On 8 August, two battalions of the 2nd Regiment engaged elements of the People's Army of Vietnam (PAVN) 1st Battalion, 138th Regiment, 2km east of A-2 and 2.5km south of the DMZ. As the engagement intensified during the afternoon, Giai committed the remaining two battalions of the regiment. Despite receiving more than 150 rounds of mixed artillery and mortar fire, the ARVN battalions pressed the attack, supported by artillery and tactical airstrikes. Suffering more than 100 casualties the PAVN battalion withdrew northward under the cover of darkness after the six-hour battle.

On 15 August Giai planned and coordinated a raid by the 2nd Regiment, the 11th Armored Cavalry Squadron, and the 3rd Tank Battalion into the southern DMZ to attack the PAVN 1st Battalion, 138th Regiment. The task force moved up the beach to the northernmost point of advance without detection and then turned west, moving from the beach into an area composed of abandoned rice paddies. Although a number of tracked vehicles and tanks became mired in the swampy ground, 10 tanks continued to sweep northwest toward the Bến Hải River and then south, where they surprised the PAVN "who were eating breakfast." After preplanned B-52 Arclight strikes and under covering artillery and tank fire, the allied task force eventually overran the well-entrenched PAVN command post, supported by its own 105mm artillery. Marine tankers described the day's action as a "turkey shoot," with 421 PAVN reported killed.

Giai was later promoted to deputy commander of the 1st Division. From 16 April to October 1971 he commanded division elements in Operation Lam Son 720 against PAVN bases in the A Sầu Valley. In June 1971 Giai was responsible for the division’s actions around Firebase Fuller.

Giai was appointed as the original commander of the 3rd Division on its formation in November 1971.

In an interview with The New York Times in early February 1972 Giai and 1st Division commander General Phạm Văn Phú expressed doubts about the widely anticipated PAVN offensive in the northern provinces in mid-February, stating that no major action would take place until March at the earliest due to the need for the PAVN to build up their logistics.

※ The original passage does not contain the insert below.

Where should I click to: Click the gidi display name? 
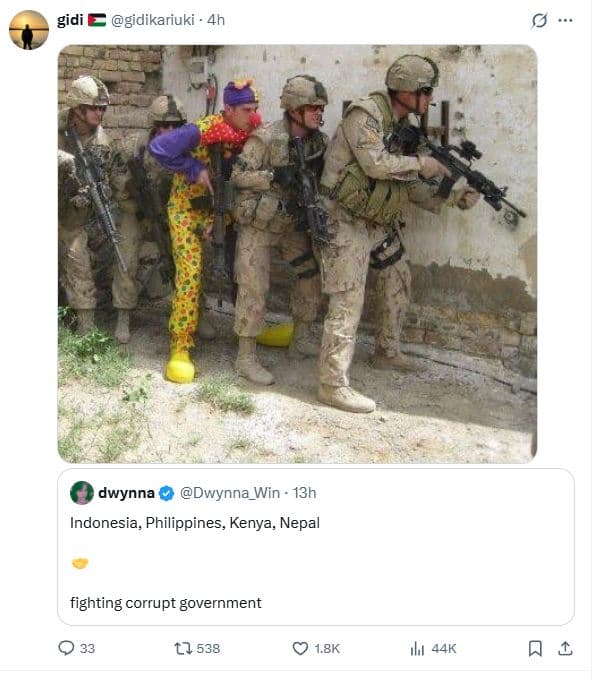70,20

Following the defeat of the 3rd Division in the First Battle of Quảng Trị in April 1972 Giai was made a scapegoat for the loss of Quảng Trị Province. While the new I Corps commander General Ngô Quang Trưởng wanted to keep him as commander of the 3rd Division he was overruled by President Nguyễn Văn Thiệu. On 3 May he was relieved of command and placed under investigation. A U.S. official stated at the time that he "was just overwhelmed by the problems that he faced in the invasion."

On 2 October 1973 Giai was found guilty of abandoning his post by a military court and was sentenced to five years' hard labor.